姉は娘と一緒に、機内で入国カードを書いて(香港はまだ手書き)、小遣いを両替して、街歩きをして、美味しいものを食べて、
英語がおぼつかない娘に、翻訳アプリを使って会話もしてみようよ、と背中をおしてくれる。
ほんの数日だけど、娘は日本の有り難みも感じて、それまでとは少しだけ違う感覚で日常に戻って来る。
行きの飛行機ではアメリカ人のおじさんと仲良くなったらしい。
姉とおじさんは話が弾んで、彼は
レストランを経営しているから、ミシガン(ミネソタだったかも)に来たら寄って!と連絡先をくれたそう。

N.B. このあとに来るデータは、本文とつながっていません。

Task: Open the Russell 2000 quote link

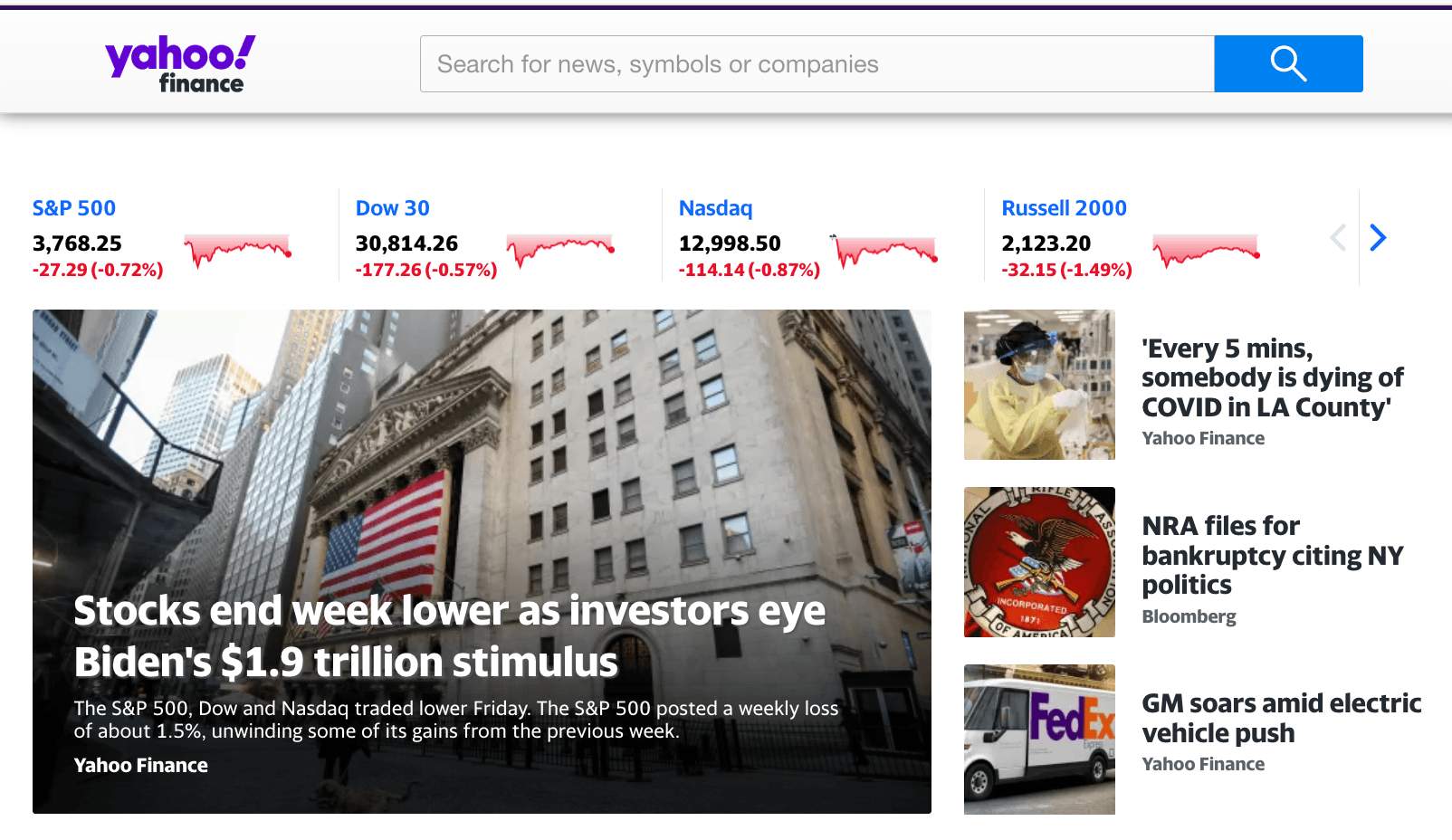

“でもおばちゃん(私の姉)さ、アメリカ興味ないしなーって後から言ってた”と、
娘は笑って教えてくれた。
姉は風邪気味だった娘にと、香港のローカルなスーパーでオレンジを買ってくれたそう。
会計を済ませた後、レジのおばさんが
今のオレンジは傷んでいたから、代えておいで!と娘を呼び止めてくれたという。
大声だったからびっくり。
だけどどの人も大声だったそう。
たえちゃんと一緒だったからか、
そこかしこで親切を受けたなあ、と姉。
でも、その親密度は韓国ほどではない、とも。
前に行ったソウルでは、
エスカレーターでキャリーケースを挟んでしまった娘を、“イケメンのお兄さん”が助けてくれて、電車に乗るまで付き添ってくれたとか。
電車では70代と思しきご夫妻がなんと娘に席を譲ってくださり、降りる時には飴をくださったのだとか。

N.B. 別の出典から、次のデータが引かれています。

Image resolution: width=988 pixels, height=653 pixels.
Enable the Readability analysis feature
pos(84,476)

にこやかなお二方と、もじもじしている娘の写真がLINEで送られて来て、私は嬉しくなった。
別の日にも、同じくらいのお年の紳士が、
地下鉄で立っていた娘に席を詰めてくださって、
“ほら、座りなさい”と手招きしてくれたそう。
日本だと、きっと互いに躊躇してしまうような親切心。
私はただただ、姉がそんな経験を娘にさせてくれたことを、有り難く思う。
ものものしいニュース、悲しい分断が目に飛び込んで来る。
ニュースだけではなく、娘は家庭でも、分断を目の当たりにして来た。
でも、暖かい世界も知っている。